*What you have to do*
All lines in the records below from the line with "Task: Click the status" through the line with "Instruction: Open Best" are to be given again exactly, both ends included; the pictures are to be left out.

Stored data:
************

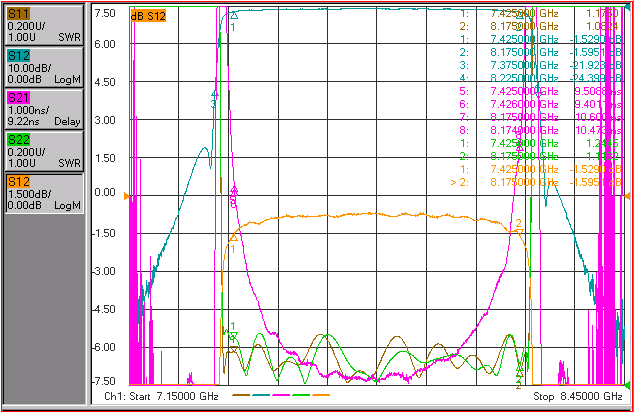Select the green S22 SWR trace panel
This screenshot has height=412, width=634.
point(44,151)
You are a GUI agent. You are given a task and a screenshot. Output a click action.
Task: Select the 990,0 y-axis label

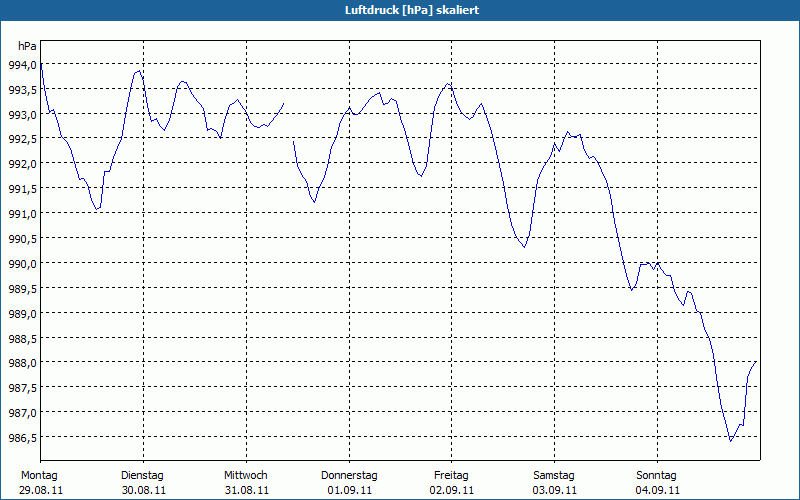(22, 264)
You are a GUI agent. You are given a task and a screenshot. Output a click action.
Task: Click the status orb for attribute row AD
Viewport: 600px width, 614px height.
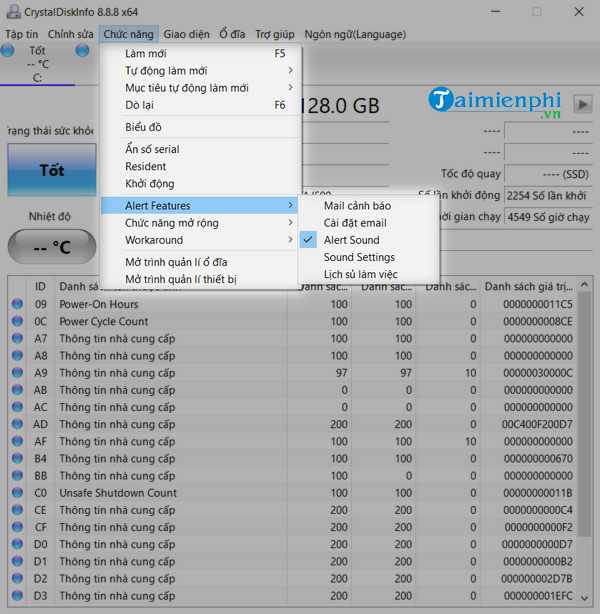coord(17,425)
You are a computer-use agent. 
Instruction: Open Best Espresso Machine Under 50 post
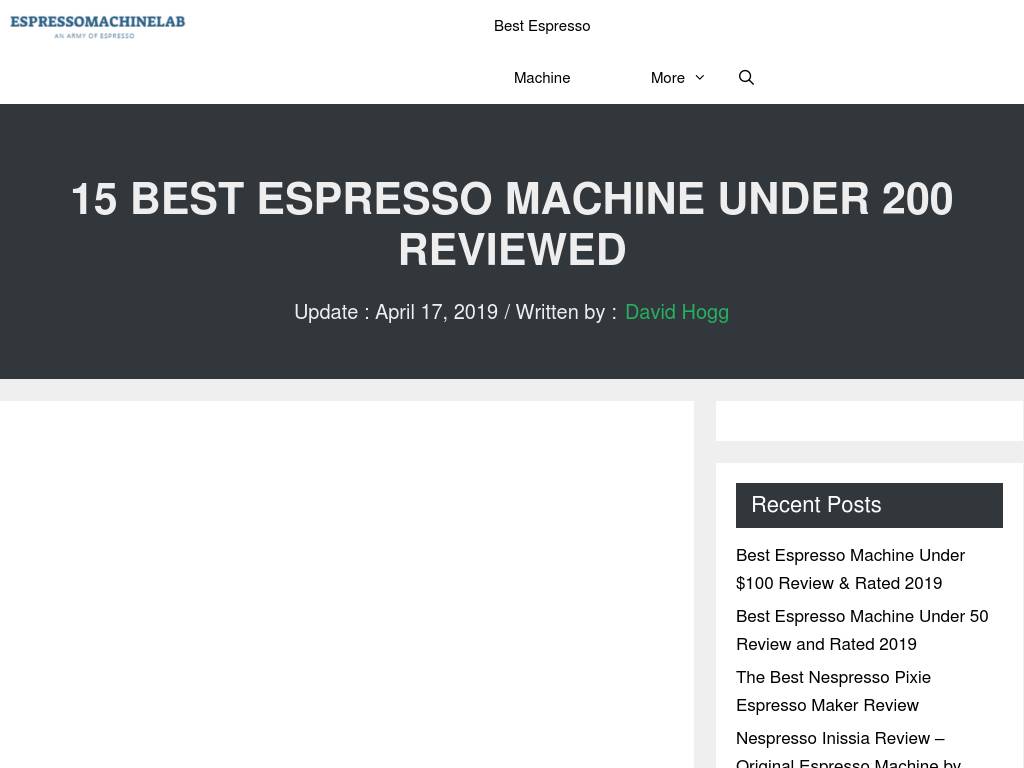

************

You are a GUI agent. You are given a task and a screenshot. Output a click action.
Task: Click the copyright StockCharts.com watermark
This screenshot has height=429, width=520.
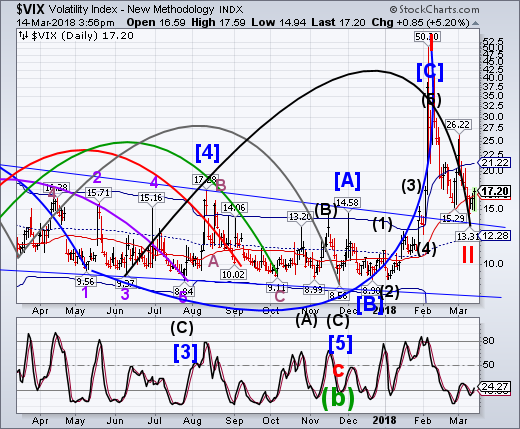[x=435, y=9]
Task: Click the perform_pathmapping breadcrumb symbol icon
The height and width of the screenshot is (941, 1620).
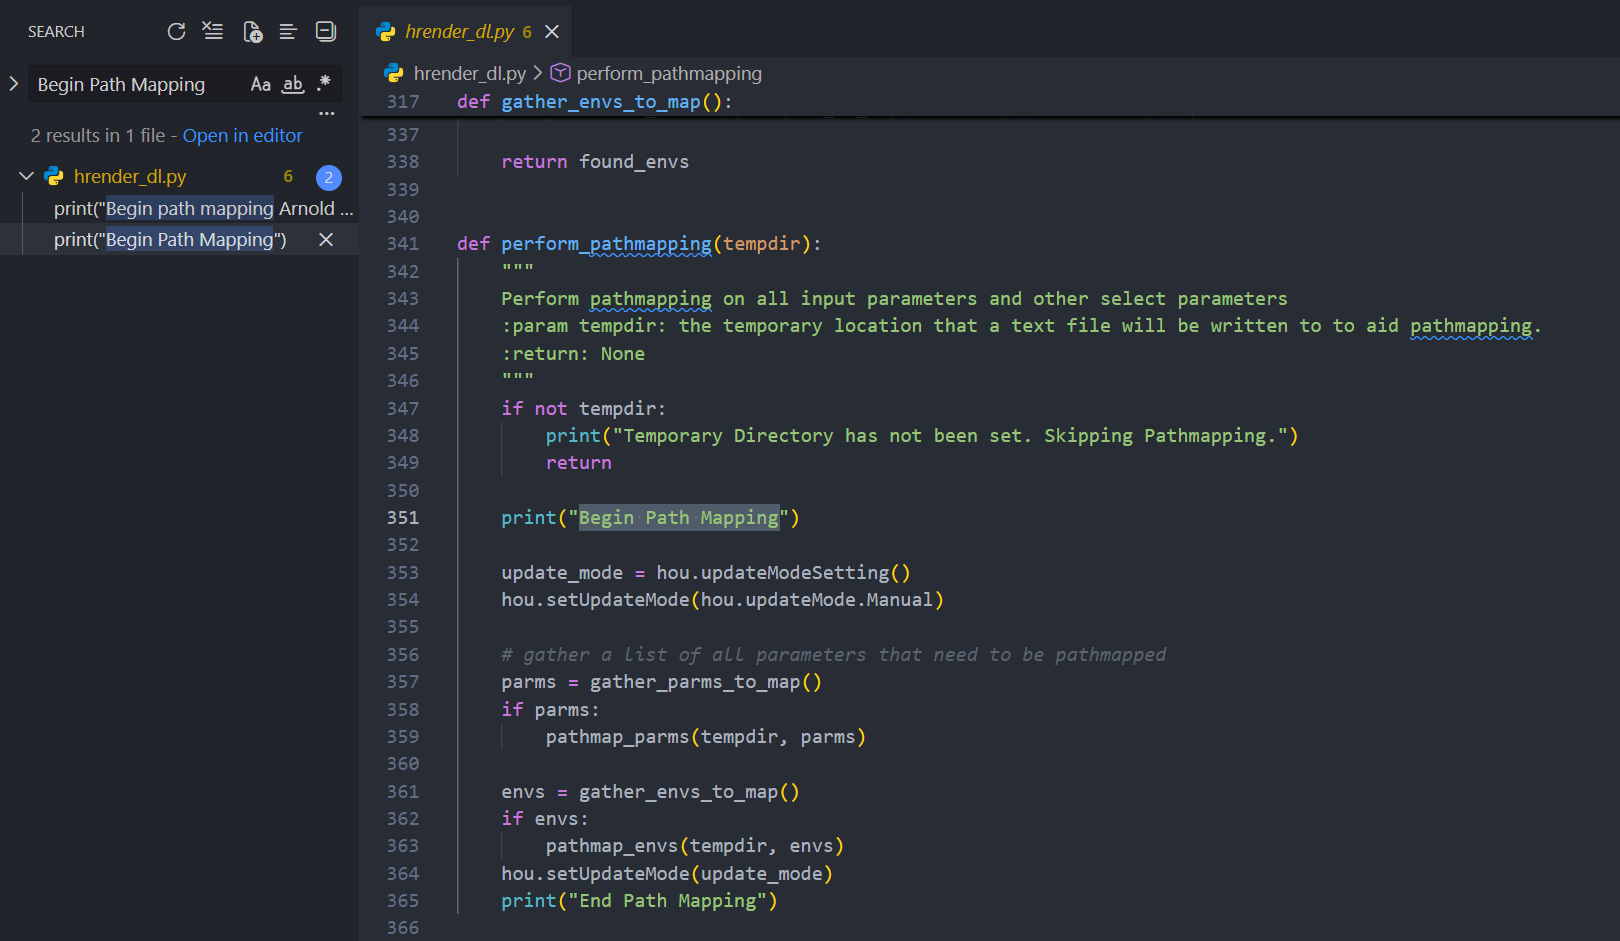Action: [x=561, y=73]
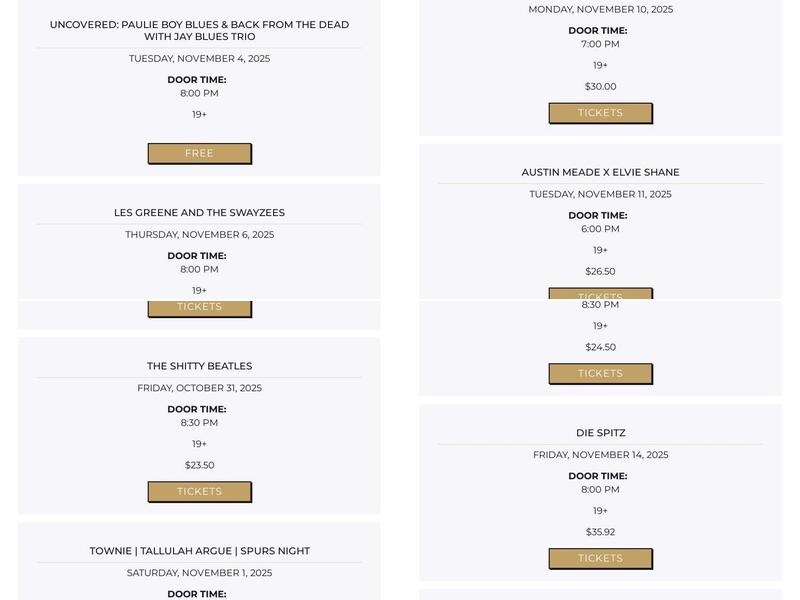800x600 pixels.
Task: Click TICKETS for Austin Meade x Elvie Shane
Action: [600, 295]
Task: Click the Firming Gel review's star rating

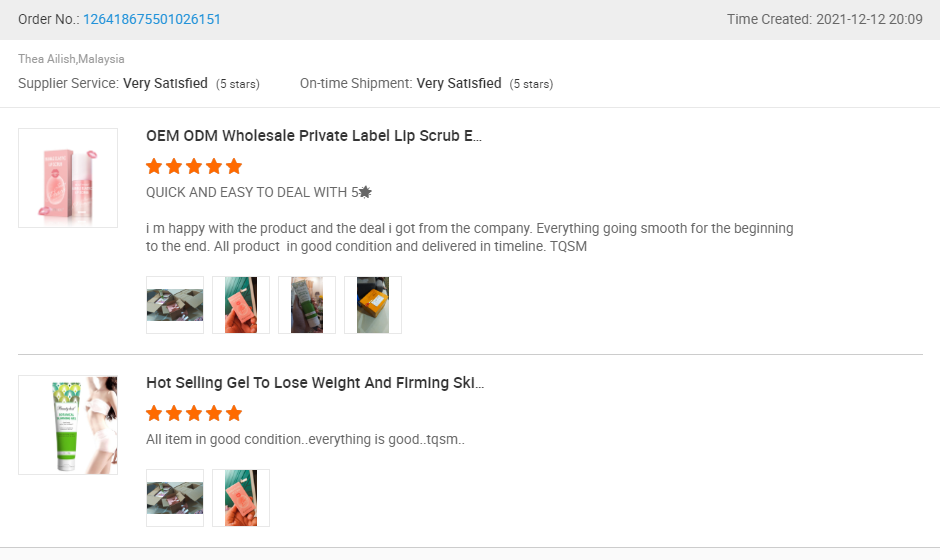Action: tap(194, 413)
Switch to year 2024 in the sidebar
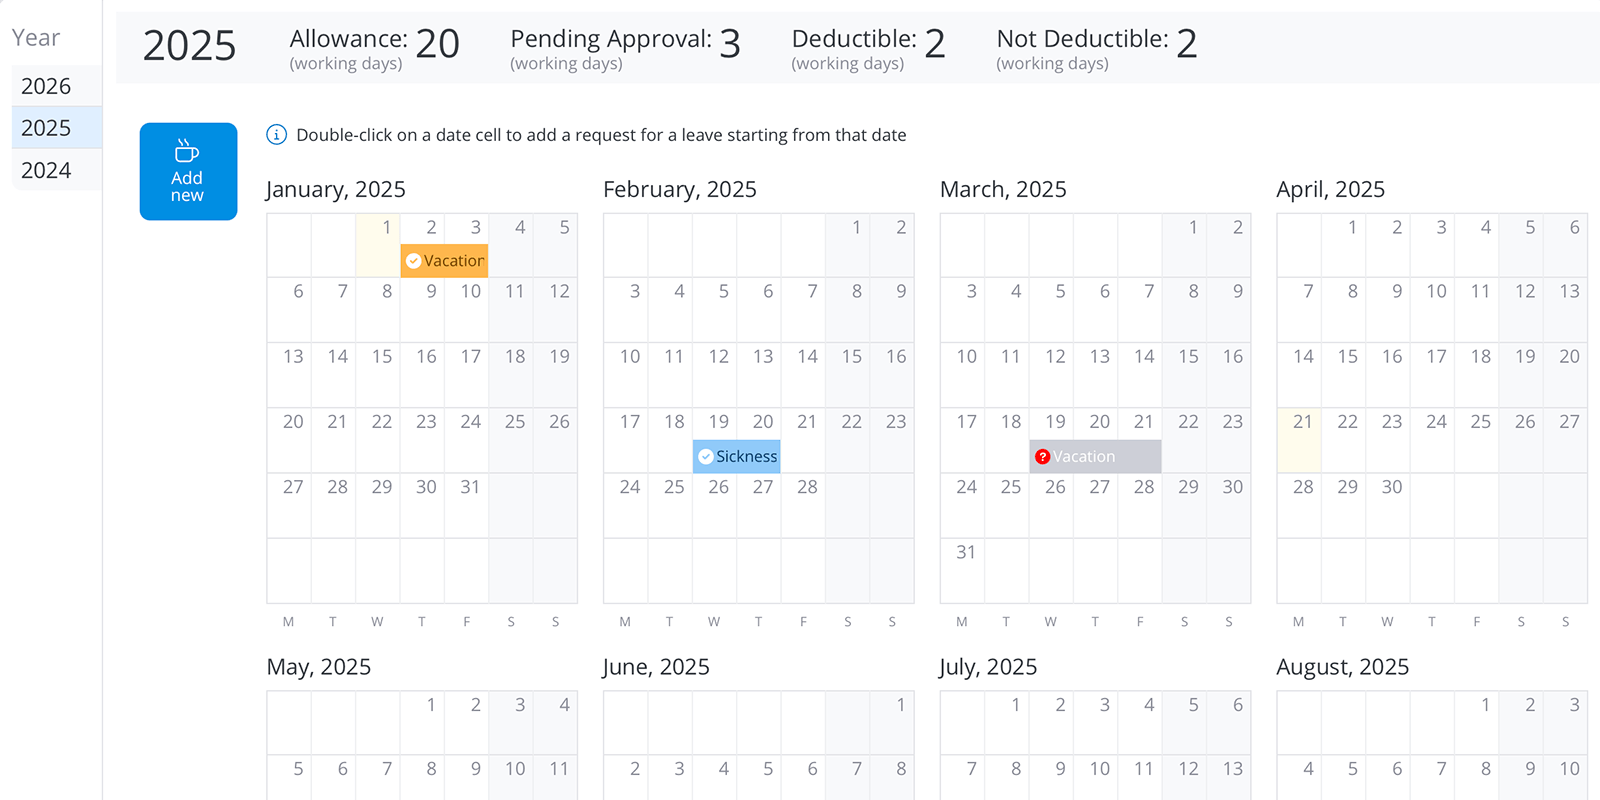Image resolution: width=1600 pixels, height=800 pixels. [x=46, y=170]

************

*Worked solution*
Task: Click the status orb for attribute row AD
Viewport: 600px width, 614px height.
coord(17,425)
You are a computer-use agent. 
Instruction: Open Best Espresso Machine Under 50 post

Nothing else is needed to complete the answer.